Korea, China, Japan agree on basic rules for FTA talks

By Korea Herald

Published : Mar 28, 2013 - 20:05
Updated : Mar 28, 2013 - 20:05

Having confirmed their common demand for an economic, social and political unity, Korea, China and Japan agreed to add momentum to their tripartite free trade agreement talks.

The trade representatives of the three Northeast Asian states met in Seoul for the first time to discuss concluding a trilateral free trade pact and held negotiations for three days until Thursday.

“Through this first official round, we set up a set of terms of reference, including the basic principles of the upcoming negotiations,” said Choi Kyung-lim, Korea’s chief FTA negotiator and assistant deputy minister of trade.

Choi’s counterparts in the talks were Chinese assistant commerce minister Yu Jianhua and Japanese deputy foreign minister for economic affairs Koji Tsuruoka.

According to the terms of reference, the three-way trade pact is to incorporate all areas of trade, from manufactured products, to service and investment.
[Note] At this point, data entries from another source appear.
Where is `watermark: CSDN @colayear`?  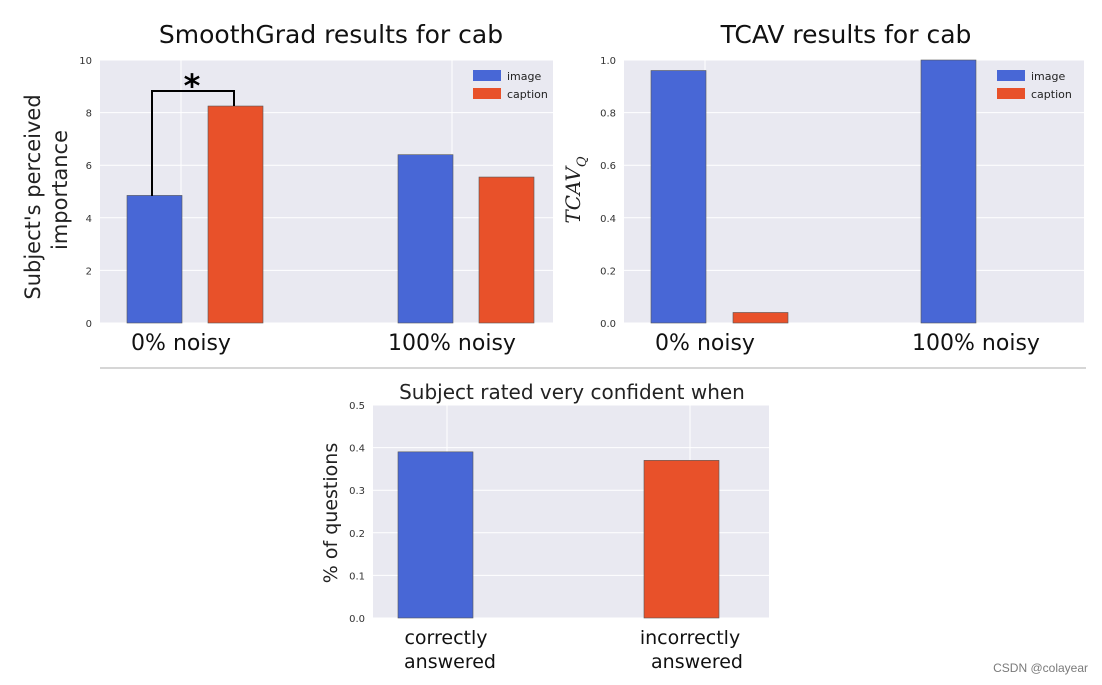
watermark: CSDN @colayear is located at coordinates (1040, 668).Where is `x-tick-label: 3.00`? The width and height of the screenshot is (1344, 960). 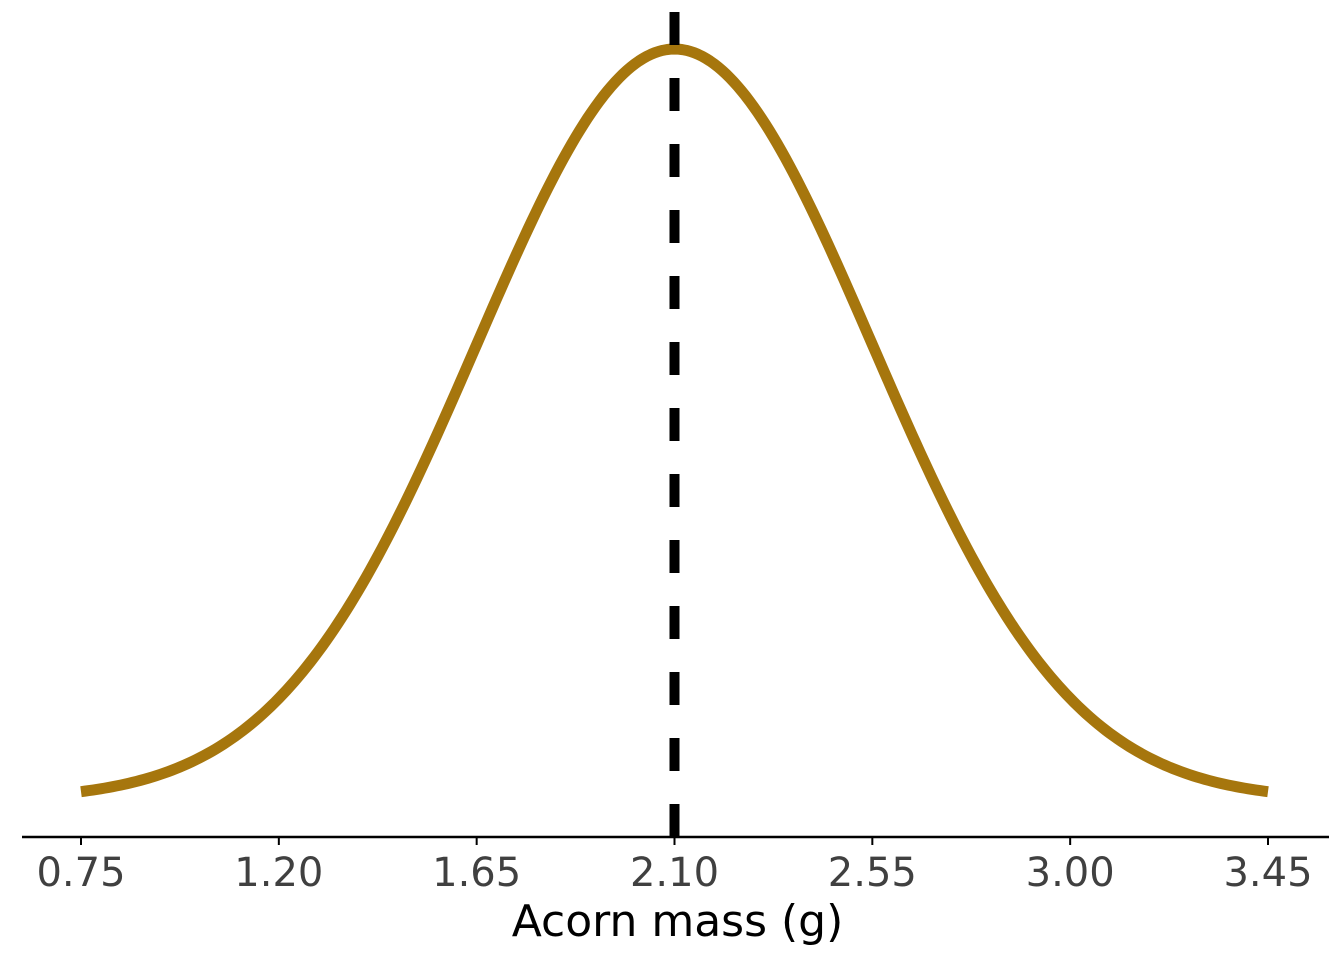
x-tick-label: 3.00 is located at coordinates (1070, 873).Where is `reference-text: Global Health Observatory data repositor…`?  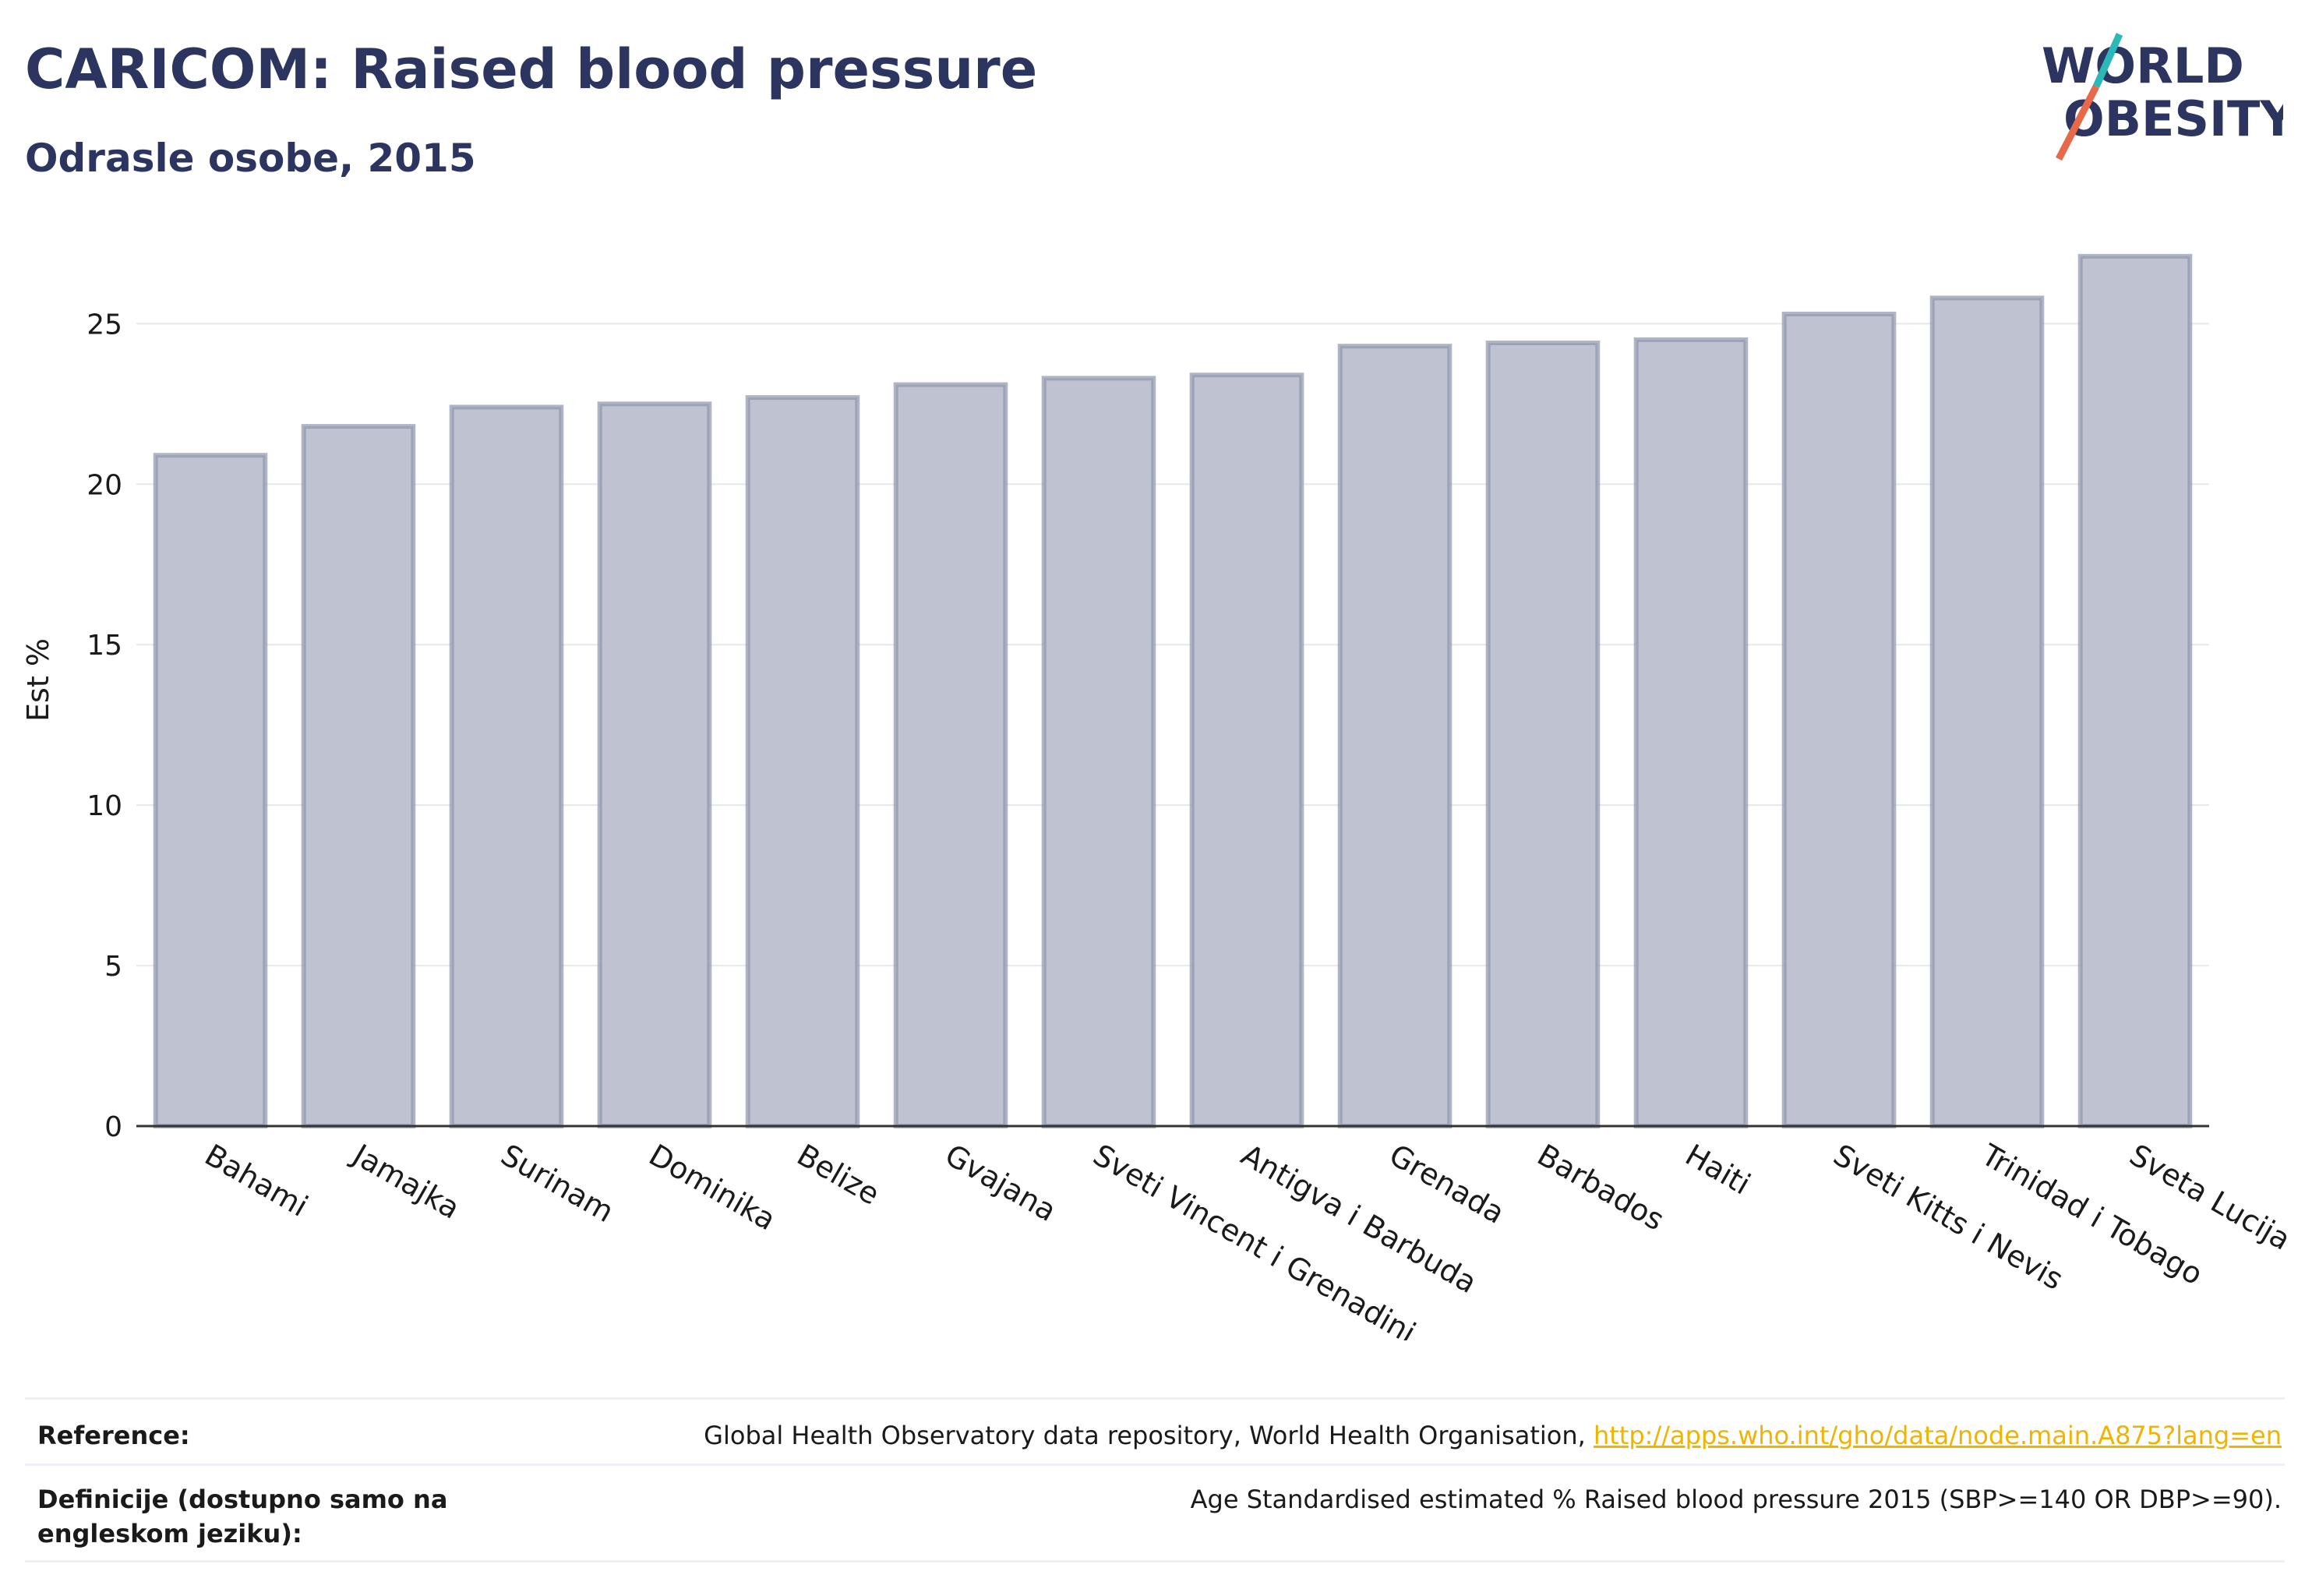 reference-text: Global Health Observatory data repositor… is located at coordinates (1149, 1435).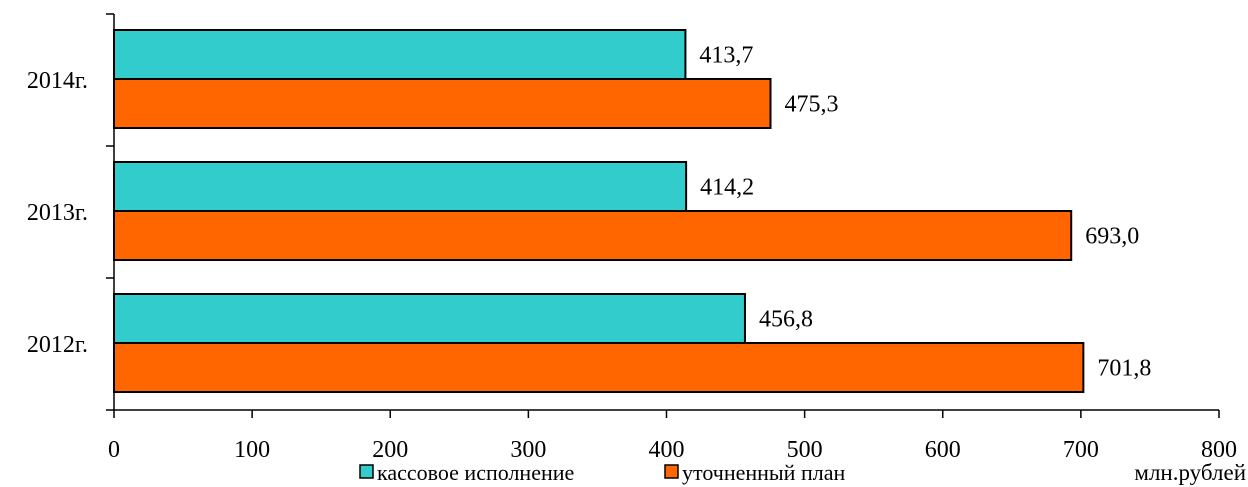 This screenshot has width=1248, height=487. I want to click on x-axis-title: млн.рублей, so click(1190, 472).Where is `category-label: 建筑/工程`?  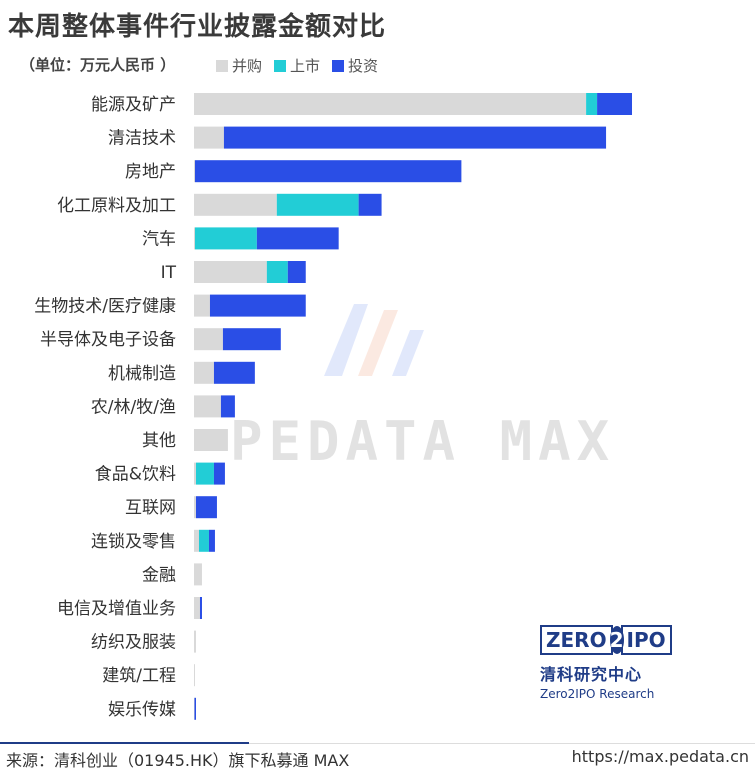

“It is possible that new categories such as labor may be added to the list in the future, upon the consent of all three countries,” the FTA chief said.

As for intellectual property and electronic commerce, the parties will first discuss the issue in an expert forum before deciding whether or not to include them on the agenda, he said.

Further details of the trade pact are yet to be designed, but Choi pledged to protect the local market, especially the agriculture, fisheries and livestock industries, from Chinese competition.

“In the bilateral FTA talks with China, we are holding on to the rule of specifying all items which are to be excluded from the tariff cuts before initiating the actual negotiations,” he said.

“This could be an example of preventing possible economic harm to our agricultural industry.”

The negotiator also said that he hopes to include an Investor-State Dispute Settlement clause in the trilateral FTA.

“Korea’s economic growth has largely been based on trade and this principle is still valid, despite the change of administration here,” Choi said.

The trade department, which was formerly affiliated with the Foreign Ministry, was recently moved to the Trade Ministry, based upon the new Park Geun-hye administration’s government reorganization plan.

The blueprint of the Korea-China-Japan FTA was first suggested in 2003 by the private economic sector, but it was only in November last year that the three governments officially declared the start of the free trade talks.